We utilized a combination of products from CloudSat and CALIPSO to calculate profiles of shortwave and longwave radiative fluxes and heating rates of cloudy and clear atmospheric columns and thus quantified the impact of clouds on the radiative budget. The calculations were carried out with the Rapid Radiative Transfer Model for GCM applications (RRTMG), which is based on the two-stream-approximation. Absorption by atmospheric gases is parameterized by the correlated-k-method. RRTMG is numerically very efficient and provides accurate results. It has therefore recently been adopted as radiative scheme in some atmospheric models, e.g. the one of ECMWF. Additionally to clouds the impact of aerosols on radiation can be considered in RRTMG. We combined the aerosol optical depth measured by CALIPSO at a wavelength of 532nm with the spectral dependency of aerosol optical depth given by the aerosol models of the Optical Properties of Aerosols and Clouds (OPAC) library.
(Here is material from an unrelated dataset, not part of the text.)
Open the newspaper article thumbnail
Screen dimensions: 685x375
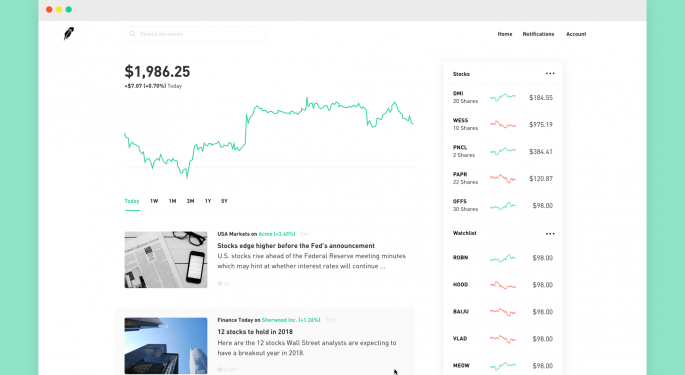coord(166,260)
The radiative fluxes calculated with RRTMG were initially compared to the official CloudSat flux product 2B-FLXHR to test the reliability of our calculations and to analyze the sensitivity to different assumptions related to model parameterizations and the usage of the input data. These comparisons showed that the largest differences were caused by differing assumptions about the surface albedo and gaseous absorption. The former leads to the largest differences between the radiative fluxes of both data sets.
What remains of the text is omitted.